The L-PEFs procedure was applied using an electroporator (BTX 830; Harvard Apparatus, Holliston, MA). Two stainless steel 1.5 cm square plate electrodes (Caliper Electrode, Harvard Apparatus, Holliston, MA) were pressed against the sides of the intact skull after application of conductive gel (Abralyt HiCL, EASYCAP GmbH, Germany). The distance between the electrodes was kept at 1.2–1.3 cm.

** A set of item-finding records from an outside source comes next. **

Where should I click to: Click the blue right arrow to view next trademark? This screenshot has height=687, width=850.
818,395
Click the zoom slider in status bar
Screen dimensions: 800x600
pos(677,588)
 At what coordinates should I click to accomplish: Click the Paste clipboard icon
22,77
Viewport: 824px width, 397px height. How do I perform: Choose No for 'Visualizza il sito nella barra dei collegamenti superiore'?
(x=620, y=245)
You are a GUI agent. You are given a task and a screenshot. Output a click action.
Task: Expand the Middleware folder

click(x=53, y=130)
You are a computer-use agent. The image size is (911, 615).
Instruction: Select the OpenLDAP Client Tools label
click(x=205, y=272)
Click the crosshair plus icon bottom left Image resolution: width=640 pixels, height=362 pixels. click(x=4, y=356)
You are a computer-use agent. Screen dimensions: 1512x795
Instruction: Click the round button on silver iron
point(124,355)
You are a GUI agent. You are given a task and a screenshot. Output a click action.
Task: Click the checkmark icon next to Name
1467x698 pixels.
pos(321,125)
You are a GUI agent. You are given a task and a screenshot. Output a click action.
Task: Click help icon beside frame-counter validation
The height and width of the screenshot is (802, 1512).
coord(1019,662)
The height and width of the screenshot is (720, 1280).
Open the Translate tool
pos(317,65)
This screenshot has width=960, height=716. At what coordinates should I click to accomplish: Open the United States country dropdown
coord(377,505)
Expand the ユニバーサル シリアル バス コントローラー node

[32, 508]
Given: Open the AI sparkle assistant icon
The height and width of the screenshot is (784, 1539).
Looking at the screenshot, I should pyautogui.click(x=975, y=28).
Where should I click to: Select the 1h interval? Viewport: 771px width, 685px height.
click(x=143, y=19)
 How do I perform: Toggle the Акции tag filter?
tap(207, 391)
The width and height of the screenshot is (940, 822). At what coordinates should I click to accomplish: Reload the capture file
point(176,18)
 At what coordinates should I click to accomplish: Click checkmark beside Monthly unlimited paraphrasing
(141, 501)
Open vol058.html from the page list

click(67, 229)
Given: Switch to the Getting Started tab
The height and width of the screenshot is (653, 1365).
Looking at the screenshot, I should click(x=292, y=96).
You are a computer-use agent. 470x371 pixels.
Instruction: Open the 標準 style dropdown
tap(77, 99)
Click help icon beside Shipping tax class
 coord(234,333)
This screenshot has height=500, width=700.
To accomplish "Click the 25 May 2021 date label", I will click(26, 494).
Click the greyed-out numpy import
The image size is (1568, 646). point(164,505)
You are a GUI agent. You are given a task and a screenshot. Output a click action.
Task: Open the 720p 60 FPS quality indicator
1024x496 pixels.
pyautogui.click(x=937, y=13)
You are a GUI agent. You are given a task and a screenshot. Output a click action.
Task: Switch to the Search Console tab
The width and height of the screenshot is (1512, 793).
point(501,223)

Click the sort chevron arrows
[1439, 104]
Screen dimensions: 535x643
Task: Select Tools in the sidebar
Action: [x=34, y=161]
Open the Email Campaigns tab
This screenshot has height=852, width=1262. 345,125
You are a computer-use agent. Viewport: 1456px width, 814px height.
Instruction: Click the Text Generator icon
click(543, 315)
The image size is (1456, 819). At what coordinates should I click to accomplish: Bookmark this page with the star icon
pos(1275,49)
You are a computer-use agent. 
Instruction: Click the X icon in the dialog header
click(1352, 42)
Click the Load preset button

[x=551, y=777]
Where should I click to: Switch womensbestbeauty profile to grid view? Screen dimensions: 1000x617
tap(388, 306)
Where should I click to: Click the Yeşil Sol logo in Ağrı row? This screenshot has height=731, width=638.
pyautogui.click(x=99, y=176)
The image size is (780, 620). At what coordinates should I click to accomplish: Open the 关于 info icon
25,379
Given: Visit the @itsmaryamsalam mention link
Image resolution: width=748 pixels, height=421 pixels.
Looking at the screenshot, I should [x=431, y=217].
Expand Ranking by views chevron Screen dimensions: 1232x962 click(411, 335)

Based on our previous optimization of L-PEFs treatment parameters [17], mice were treated with 100 pulses at 200 V. The pulse duration was 50 µs and the pulses were applied in sets of 25 pulses at a frequency of 4 Hz with 5 s intervals between sets. Sham procedures included anesthesia, skin incision, placing the electrodes and leaving the electrodes in place for 60 s.
Doxo experiment
Anesthetized mice were treated with L-PEFs. One minute post treatment, the mice were administered a mixture of 75 µl (6 mg/kg) Doxo Hydrochloride (Teva, Israel, MW:579.98 Da) [21] and 65 µl of Trypan blue (100 mg/kg) into the pre-installed venflon catheter. Trypan blue was administered to mark the disrupted areas for tissue extraction [21]. Prior to administration, the Trypan blue was dissolved in saline, boiled and filtered through a 0.2 μm membrane to avoid formation of microcrystals. When Doxo is administered for the treatment of brain tumors in rodents models, a single dose usually varies between 2 mg/kg -12 mg/kg [10, 22] and a weekly dose of 5 mg/kg for 5 weeks was found to be tolerable [23]. Here we chose to use 6 mg/kg to match this concentrations range [21].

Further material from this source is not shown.